- TO BE DONE -
Rewrite everything from the line containing "Given: Click the" down to the line containing "Looking at the", putting "line heading" in place of "row label" and changing nothing else. Leave the pictures out of your answer.

++++ SOURCE DATA ++++

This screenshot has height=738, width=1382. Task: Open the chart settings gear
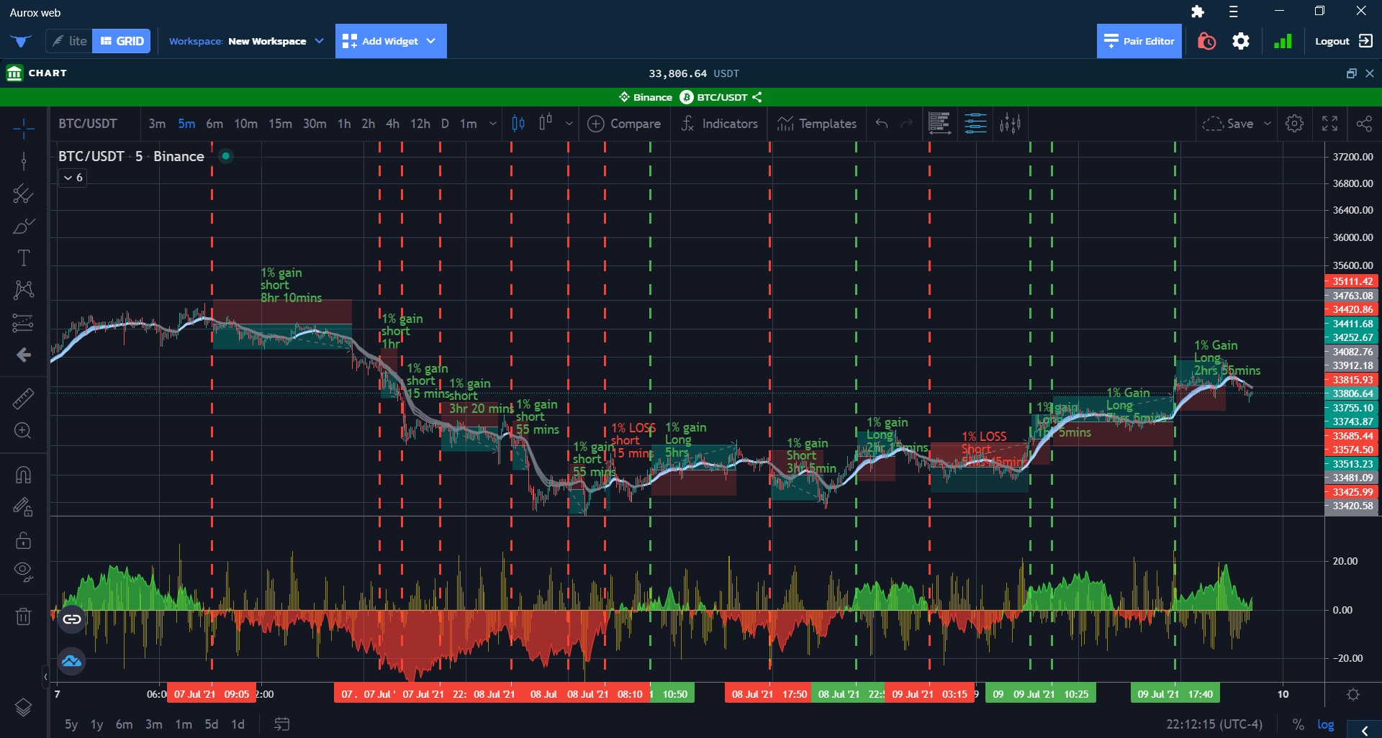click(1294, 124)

++++
++++ SOURCE DATA ++++

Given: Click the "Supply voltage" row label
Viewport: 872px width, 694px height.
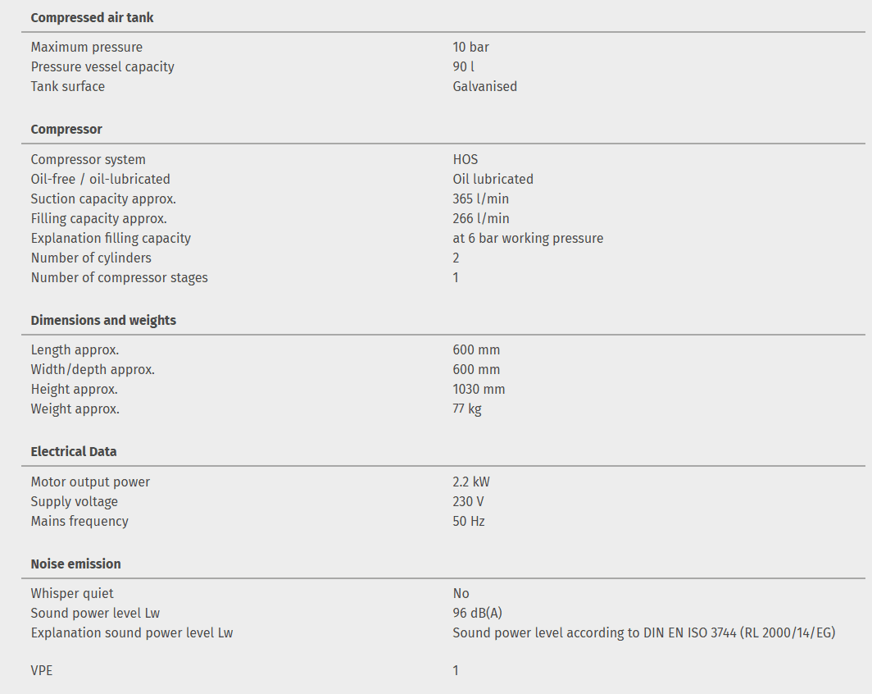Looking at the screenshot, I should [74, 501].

++++

- TASK ANSWER -
Given: Click the "Supply voltage" line heading
Viewport: 872px width, 694px height.
Looking at the screenshot, I should [74, 501].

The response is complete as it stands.